The Institute of Pervasive Computing of ETH in Zurich Switzerland described how it would be possible to use RFID tags on a mass scale. Passive RFID tags can be deployed which are highly redundant and over large areas or object surfaces. They call their approach “super-distributed RFID tag infrastructure. SDRI.”
This allows for the discrete partitioning of the physical space. In the case of a regular grid pattern it is possible to have uniquely addressable cells and this can translate into a regular occupancy grid. This in turn, can support robot navigation. Thus, SDRI enables devices to interact with their environment. For example, it is possible to have an object move on a floor which has many such tags, and trace a virtual path on the floor.
“An SDRI can be regarded as a scalable shared medium with (almost) unlimited, independent, and highly distributed physical ‘access points.’ Further, if RFID tags support read-write operations, then they enable mobile devices to support a certain amount of data directly into the physical tags themselves.”
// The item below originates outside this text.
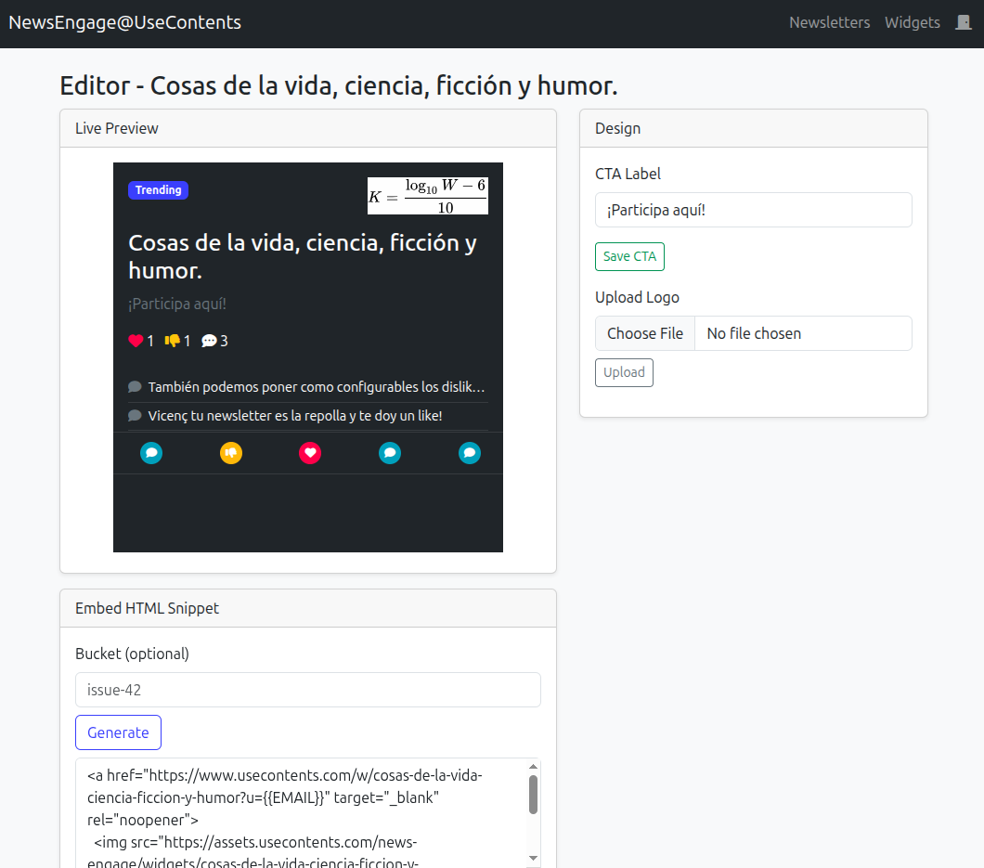Open the Newsletters menu item
The image size is (984, 868).
tap(829, 22)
One mobile robot was developed using Lego Mindstorms. This was done to demonstrate the concept of an autonomous location-aware vacuum cleaner.
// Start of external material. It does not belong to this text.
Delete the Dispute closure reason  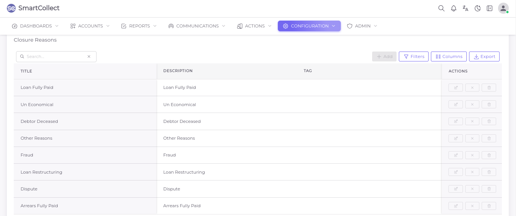(x=489, y=189)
Overall, an innovative piece of work.
Marianne Petersen of the Center for Interactive Spaces, ISIS Katrinebjerg, reported on how we are seeing an explosion of domestic media from digital photos to home videos and more. She examined surfaces at home, such as tables and book shelves and categorized these. Home boards have information that is “one click” away. Then this was examined in terms of digital solutions. The analysis considered how both the physical spaces, i.e., the surfaces in the home, could be merged with digital media. The result was domestic hypermedia. This was termed – infrastructure for home materials. A MediaTable was outlined which became a collaborative and spatial organization of domestic material. This was actually displayed as a table. Also shown was a MediaWall. The talk was concluded with a next step that a MediaTable and connected surfaces would be placed in a real home for a 3 week trial.
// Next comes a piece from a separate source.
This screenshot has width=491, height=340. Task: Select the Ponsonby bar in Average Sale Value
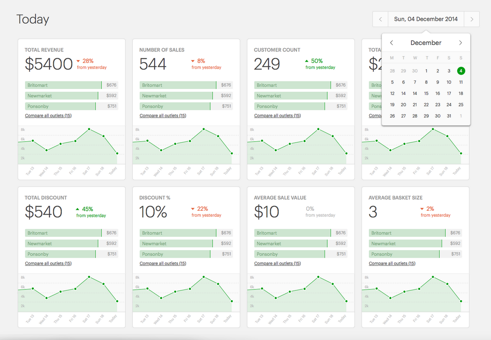click(x=289, y=254)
A number of issues came up in conference, mostly during the questioning period. We summarize these:
This captures many of the thoughts we have had over the period of the conference. Some of the concepts, such as the MediaTable and the demonstrations in the Equator project, get close to making sense, from a consumer perspective. In fact, Tom Rodden, University of Nottingham said in his keynote that a number of companies have expressed an interest in commercializing the drift table. Yet, creating appealing products and profitable ones is not a given.
This is the only conference dedicated to Ambient Intelligence and thus a unique opportunity to evaluate the technology and status.
Ambient Intelligence (AmI) is a major step forward. Even if the net result of the focus of Ambient Intelligence is transitory before shifting to another technology, AmI causes institutions to change their thinking about the role of technology and individuals. This was very clear at EUSAI.
AmI is also about scale – the impacts of the technology are everywhere when it seeks to help the individual. The result is far reaching. The dimensions of AmI thus span Sociology, Psychology, Physiology and Well Being. But, it does not stop there. The technology also encompasses Philosophy, Evolution, the Life Cycle, Environment and Adaptation
Ambient Intelligence or Ambient Life?
We suggest that Ambient Intelligence is misnamed; it should be Ambient Life. The reasons are given above. The problem, as reflected at EUSAI, is that there is still too much emphasis on the computing or intelligence of the environments. Intelligence is one step beyond IT and IT is not where the thinking should be.
Thus, Ambient Life, as we are calling this, is about making technology with a higher purpose. It is a matter of thinking about products. It is at the center of where we go beyond the PC.